▶ [REQUIRED WORK]:
Repeat verbatim, and only, the lines of the data below, beginning at the line that contains "Viewport: 811px width, 507px height." and stopping after the line that contains "The width and height of the screenshot is (1213, 798).".

Stored data

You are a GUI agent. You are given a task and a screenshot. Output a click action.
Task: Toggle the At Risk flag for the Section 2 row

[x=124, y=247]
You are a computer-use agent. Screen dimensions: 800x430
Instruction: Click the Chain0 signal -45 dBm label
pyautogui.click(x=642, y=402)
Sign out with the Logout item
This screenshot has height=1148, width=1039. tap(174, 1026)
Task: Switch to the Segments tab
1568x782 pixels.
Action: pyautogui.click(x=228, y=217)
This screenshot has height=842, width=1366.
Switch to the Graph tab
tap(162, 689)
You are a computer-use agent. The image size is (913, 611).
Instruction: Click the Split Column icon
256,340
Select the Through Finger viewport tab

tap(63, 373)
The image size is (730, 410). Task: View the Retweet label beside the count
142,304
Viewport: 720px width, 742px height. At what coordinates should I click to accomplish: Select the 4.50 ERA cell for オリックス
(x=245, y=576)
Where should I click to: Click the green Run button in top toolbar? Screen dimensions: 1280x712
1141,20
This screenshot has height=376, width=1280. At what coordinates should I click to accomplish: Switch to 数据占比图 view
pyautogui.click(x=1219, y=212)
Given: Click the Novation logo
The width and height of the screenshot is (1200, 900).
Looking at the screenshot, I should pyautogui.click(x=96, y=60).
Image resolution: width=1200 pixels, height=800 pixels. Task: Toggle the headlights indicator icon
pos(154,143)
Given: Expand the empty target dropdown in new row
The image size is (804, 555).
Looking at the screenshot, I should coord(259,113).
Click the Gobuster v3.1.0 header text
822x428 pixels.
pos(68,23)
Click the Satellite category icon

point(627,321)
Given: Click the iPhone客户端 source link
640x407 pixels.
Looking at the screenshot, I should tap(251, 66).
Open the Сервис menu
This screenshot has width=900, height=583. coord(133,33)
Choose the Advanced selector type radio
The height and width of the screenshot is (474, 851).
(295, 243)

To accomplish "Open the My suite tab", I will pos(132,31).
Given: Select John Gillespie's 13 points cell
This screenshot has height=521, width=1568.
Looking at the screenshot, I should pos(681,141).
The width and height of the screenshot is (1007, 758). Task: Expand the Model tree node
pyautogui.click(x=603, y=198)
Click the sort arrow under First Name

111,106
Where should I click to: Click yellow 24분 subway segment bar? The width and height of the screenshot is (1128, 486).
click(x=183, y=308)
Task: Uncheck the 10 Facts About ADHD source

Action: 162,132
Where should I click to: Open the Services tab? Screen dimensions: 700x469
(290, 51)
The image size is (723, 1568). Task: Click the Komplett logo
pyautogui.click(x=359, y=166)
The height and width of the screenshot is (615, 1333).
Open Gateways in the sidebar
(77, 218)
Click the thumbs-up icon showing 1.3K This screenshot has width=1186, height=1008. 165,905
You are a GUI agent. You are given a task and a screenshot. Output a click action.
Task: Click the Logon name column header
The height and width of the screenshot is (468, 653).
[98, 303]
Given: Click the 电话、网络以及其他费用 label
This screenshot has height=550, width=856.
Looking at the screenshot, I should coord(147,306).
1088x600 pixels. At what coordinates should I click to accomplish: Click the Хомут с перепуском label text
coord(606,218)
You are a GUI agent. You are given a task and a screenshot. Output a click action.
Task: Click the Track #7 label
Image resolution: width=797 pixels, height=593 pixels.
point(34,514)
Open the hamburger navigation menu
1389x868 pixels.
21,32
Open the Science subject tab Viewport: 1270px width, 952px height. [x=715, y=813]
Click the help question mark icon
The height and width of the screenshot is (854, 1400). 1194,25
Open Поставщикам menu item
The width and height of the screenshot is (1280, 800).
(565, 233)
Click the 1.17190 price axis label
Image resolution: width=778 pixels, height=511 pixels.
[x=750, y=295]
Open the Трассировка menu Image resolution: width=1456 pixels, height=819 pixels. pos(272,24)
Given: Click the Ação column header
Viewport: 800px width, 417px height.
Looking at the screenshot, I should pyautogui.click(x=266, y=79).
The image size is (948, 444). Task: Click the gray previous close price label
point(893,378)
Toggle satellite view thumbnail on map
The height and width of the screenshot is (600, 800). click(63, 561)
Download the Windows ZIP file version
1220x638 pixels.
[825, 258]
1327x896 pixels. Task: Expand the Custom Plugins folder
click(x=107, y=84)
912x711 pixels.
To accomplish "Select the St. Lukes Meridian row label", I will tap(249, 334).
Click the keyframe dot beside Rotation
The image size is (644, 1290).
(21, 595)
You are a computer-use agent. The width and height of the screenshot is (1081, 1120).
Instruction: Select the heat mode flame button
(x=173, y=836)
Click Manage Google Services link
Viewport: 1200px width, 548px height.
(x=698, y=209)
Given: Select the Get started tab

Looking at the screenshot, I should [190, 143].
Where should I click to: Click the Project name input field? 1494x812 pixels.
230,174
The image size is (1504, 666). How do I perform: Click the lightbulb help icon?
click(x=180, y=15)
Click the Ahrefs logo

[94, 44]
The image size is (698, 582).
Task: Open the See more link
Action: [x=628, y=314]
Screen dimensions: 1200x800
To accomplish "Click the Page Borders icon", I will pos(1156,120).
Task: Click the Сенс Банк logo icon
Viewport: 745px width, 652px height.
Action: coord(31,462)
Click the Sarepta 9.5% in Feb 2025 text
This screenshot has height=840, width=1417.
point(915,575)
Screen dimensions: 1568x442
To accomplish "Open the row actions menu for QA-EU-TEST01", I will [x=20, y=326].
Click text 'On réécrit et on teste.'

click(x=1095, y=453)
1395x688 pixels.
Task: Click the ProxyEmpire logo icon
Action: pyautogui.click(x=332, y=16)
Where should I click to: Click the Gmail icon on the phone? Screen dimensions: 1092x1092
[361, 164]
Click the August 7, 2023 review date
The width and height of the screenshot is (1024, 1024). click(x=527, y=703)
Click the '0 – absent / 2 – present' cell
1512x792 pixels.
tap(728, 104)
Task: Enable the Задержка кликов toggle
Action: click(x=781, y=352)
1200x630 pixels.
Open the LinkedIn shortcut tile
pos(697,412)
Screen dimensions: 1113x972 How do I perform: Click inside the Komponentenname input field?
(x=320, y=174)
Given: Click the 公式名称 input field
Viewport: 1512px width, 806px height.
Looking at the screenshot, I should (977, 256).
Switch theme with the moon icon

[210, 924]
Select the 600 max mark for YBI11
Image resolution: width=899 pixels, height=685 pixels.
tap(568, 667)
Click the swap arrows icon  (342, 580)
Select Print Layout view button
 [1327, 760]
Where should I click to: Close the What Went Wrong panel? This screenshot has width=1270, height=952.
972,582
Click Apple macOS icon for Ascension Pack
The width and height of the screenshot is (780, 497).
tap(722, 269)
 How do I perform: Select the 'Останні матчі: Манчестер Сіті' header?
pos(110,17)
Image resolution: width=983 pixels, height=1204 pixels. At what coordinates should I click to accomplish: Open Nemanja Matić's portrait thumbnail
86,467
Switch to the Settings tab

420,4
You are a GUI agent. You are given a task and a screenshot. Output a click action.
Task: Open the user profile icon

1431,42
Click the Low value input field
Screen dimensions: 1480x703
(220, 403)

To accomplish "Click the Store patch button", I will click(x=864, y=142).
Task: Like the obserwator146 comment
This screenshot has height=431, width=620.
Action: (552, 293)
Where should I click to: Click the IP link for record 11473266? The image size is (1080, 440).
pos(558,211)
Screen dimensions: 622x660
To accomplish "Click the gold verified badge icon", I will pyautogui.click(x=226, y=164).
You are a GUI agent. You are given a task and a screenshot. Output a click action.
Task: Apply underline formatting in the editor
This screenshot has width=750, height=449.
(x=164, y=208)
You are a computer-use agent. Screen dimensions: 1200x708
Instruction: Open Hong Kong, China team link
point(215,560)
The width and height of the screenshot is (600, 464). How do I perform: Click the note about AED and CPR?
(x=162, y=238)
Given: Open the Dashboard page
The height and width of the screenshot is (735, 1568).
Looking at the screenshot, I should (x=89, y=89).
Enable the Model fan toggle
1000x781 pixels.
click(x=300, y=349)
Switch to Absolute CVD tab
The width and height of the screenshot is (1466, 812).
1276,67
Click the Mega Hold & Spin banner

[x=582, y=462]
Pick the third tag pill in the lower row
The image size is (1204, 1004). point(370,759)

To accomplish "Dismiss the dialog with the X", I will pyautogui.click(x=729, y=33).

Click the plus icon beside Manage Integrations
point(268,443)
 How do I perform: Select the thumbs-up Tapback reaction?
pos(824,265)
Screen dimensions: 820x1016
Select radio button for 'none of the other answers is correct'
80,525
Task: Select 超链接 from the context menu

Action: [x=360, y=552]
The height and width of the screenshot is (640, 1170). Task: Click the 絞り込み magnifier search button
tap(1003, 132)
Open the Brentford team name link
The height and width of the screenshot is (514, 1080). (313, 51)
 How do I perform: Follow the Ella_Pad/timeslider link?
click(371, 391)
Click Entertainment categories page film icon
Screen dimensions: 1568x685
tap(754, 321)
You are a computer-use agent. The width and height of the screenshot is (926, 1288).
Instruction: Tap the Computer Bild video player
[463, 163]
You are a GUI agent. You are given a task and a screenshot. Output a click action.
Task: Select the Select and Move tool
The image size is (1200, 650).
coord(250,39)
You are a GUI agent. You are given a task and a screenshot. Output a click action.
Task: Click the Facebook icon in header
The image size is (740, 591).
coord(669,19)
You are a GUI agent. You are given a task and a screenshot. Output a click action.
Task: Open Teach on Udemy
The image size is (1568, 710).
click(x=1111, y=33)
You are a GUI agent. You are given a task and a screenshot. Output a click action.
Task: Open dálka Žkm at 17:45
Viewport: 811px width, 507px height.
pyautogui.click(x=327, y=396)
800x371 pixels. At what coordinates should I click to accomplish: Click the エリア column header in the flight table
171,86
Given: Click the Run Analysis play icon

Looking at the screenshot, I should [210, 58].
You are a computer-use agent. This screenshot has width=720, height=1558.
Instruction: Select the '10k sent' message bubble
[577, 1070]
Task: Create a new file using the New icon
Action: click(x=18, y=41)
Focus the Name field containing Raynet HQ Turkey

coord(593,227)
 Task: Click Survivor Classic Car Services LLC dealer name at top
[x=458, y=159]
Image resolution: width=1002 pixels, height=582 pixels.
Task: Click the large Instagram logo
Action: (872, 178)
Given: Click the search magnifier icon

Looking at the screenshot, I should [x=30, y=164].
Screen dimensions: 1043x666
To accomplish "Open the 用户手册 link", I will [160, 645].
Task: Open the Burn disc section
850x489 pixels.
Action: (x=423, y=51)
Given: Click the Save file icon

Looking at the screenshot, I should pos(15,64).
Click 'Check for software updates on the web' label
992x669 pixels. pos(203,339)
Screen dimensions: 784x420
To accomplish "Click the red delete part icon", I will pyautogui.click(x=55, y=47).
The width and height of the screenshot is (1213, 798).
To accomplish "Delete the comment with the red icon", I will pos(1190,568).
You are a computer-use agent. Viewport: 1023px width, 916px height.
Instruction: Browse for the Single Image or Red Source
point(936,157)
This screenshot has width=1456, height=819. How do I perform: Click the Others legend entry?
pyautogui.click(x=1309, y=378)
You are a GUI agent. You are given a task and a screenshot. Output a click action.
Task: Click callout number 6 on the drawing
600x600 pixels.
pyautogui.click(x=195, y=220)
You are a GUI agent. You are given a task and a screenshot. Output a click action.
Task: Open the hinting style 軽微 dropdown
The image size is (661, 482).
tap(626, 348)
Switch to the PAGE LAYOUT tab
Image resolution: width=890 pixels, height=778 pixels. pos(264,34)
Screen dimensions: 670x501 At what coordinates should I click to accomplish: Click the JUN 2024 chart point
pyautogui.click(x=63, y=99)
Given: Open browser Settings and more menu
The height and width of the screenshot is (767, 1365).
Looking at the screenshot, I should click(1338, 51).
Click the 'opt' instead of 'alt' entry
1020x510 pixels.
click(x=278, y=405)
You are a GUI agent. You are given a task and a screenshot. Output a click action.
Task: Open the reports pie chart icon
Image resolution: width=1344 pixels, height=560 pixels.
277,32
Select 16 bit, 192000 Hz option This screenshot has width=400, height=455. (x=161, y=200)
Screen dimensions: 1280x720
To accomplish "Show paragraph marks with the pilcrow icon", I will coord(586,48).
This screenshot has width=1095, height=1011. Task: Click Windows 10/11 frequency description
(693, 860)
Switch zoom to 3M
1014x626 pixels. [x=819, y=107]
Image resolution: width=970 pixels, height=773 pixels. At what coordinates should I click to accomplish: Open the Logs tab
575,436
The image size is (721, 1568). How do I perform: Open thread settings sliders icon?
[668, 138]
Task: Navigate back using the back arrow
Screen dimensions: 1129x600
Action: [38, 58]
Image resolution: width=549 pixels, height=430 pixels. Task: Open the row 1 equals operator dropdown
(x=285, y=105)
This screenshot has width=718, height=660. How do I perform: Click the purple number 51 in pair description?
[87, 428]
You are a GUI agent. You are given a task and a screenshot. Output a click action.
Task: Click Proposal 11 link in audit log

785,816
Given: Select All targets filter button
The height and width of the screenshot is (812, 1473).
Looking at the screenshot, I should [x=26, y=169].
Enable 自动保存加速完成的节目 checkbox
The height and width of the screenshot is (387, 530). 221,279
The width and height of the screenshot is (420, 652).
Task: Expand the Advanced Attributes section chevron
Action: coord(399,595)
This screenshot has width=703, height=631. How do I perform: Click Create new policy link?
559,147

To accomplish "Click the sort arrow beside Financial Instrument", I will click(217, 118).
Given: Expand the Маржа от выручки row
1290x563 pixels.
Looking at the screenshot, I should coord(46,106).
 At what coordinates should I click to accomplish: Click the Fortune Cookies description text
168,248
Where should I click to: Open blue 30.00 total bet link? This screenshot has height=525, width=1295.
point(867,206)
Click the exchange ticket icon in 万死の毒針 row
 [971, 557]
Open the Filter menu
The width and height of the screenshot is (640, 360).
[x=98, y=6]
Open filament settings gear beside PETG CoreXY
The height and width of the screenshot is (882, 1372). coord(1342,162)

▶ [REPLY TO THE EXERCISE]:
Viewport: 811px width, 507px height.
pyautogui.click(x=327, y=396)
800x371 pixels. At what coordinates should I click to accomplish: Click the エリア column header in the flight table
171,86
Given: Click the Run Analysis play icon

Looking at the screenshot, I should [210, 58].
You are a computer-use agent. This screenshot has width=720, height=1558.
Instruction: Select the '10k sent' message bubble
[577, 1070]
Task: Create a new file using the New icon
Action: click(x=18, y=41)
Focus the Name field containing Raynet HQ Turkey

coord(593,227)
 Task: Click Survivor Classic Car Services LLC dealer name at top
[x=458, y=159]
Image resolution: width=1002 pixels, height=582 pixels.
Task: Click the large Instagram logo
Action: (872, 178)
Given: Click the search magnifier icon

Looking at the screenshot, I should [x=30, y=164].
Screen dimensions: 1043x666
To accomplish "Open the 用户手册 link", I will [160, 645].
Task: Open the Burn disc section
850x489 pixels.
Action: (x=423, y=51)
Given: Click the Save file icon

Looking at the screenshot, I should pos(15,64).
Click 'Check for software updates on the web' label
992x669 pixels. pos(203,339)
Screen dimensions: 784x420
To accomplish "Click the red delete part icon", I will pyautogui.click(x=55, y=47).
The width and height of the screenshot is (1213, 798).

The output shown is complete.